Extracted material:
--*--

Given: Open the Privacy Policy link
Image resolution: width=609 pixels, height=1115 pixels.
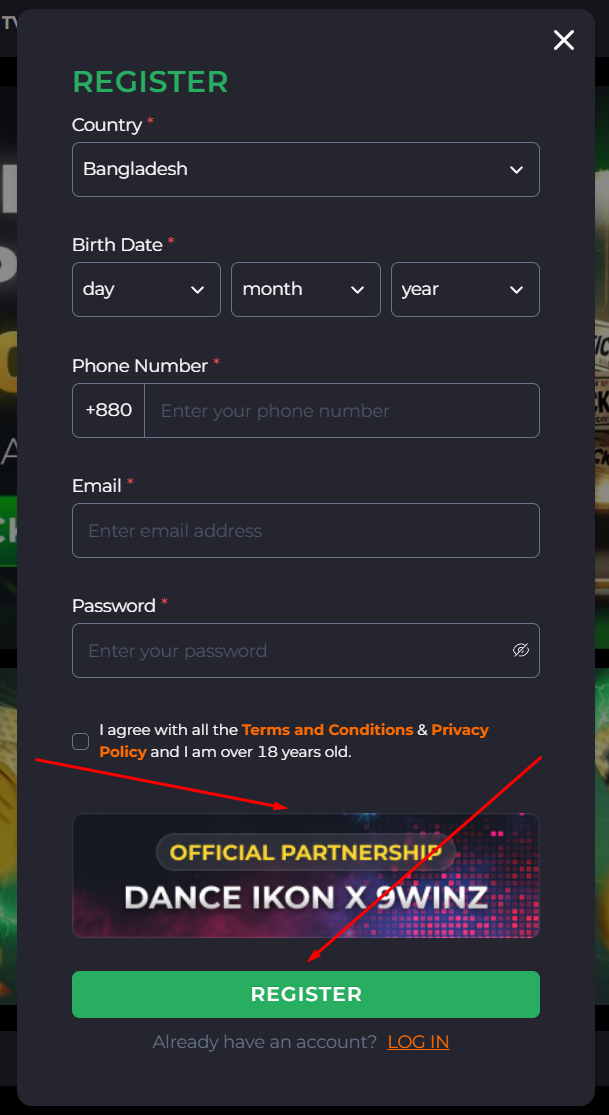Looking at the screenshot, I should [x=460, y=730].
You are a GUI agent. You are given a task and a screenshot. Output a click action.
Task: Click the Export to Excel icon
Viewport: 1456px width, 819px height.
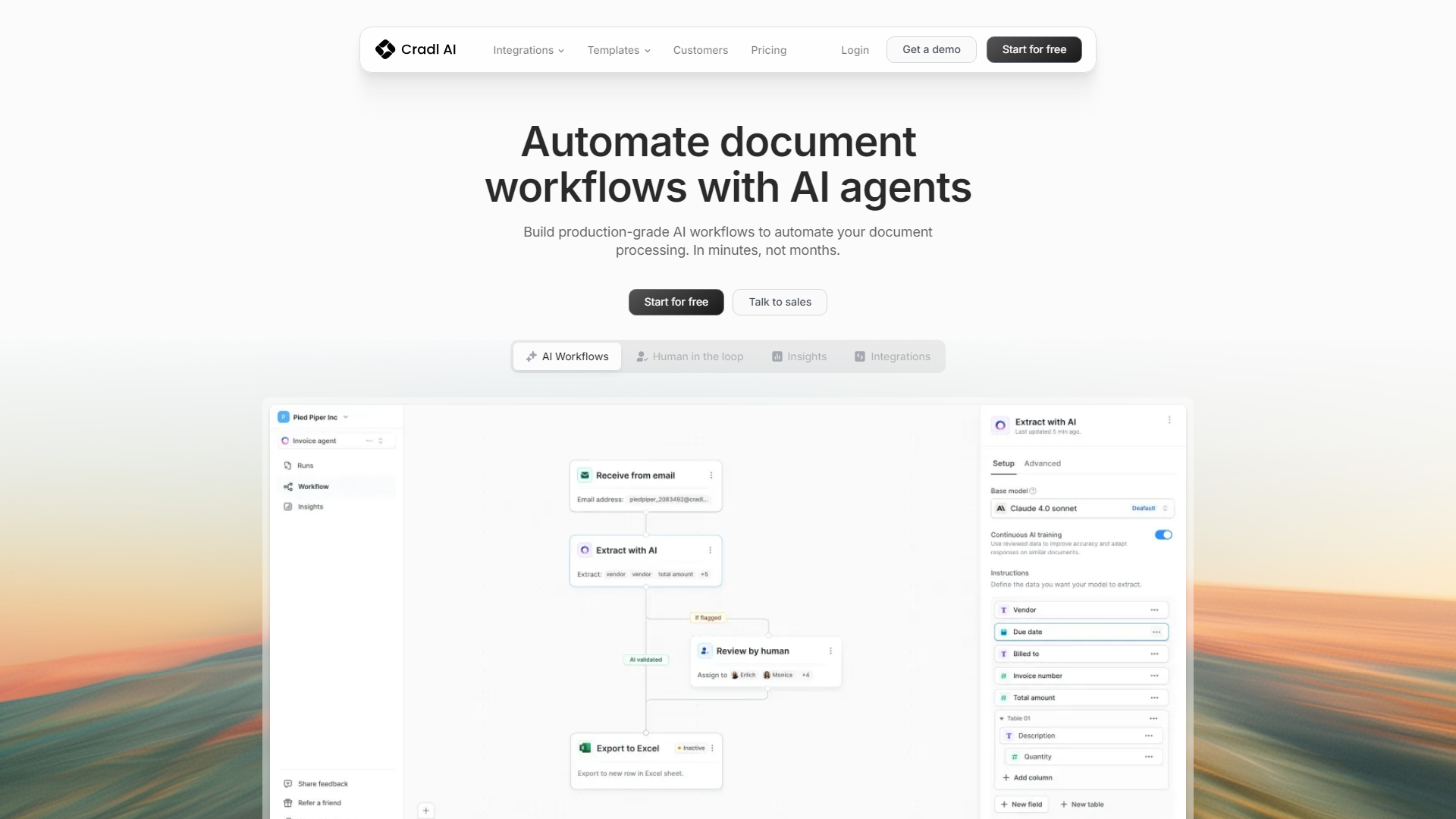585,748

--*--

Exercise brief:
Rewrite the lines above with "Privacy Policy" swapped for "Terms of Service" and nothing else changed. Leave the pictures out of your answer.

Written answer:
Given: Open the Terms of Service link
Image resolution: width=609 pixels, height=1115 pixels.
Looking at the screenshot, I should [x=460, y=730].
You are a GUI agent. You are given a task and a screenshot. Output a click action.
Task: Click the Export to Excel icon
Viewport: 1456px width, 819px height.
585,748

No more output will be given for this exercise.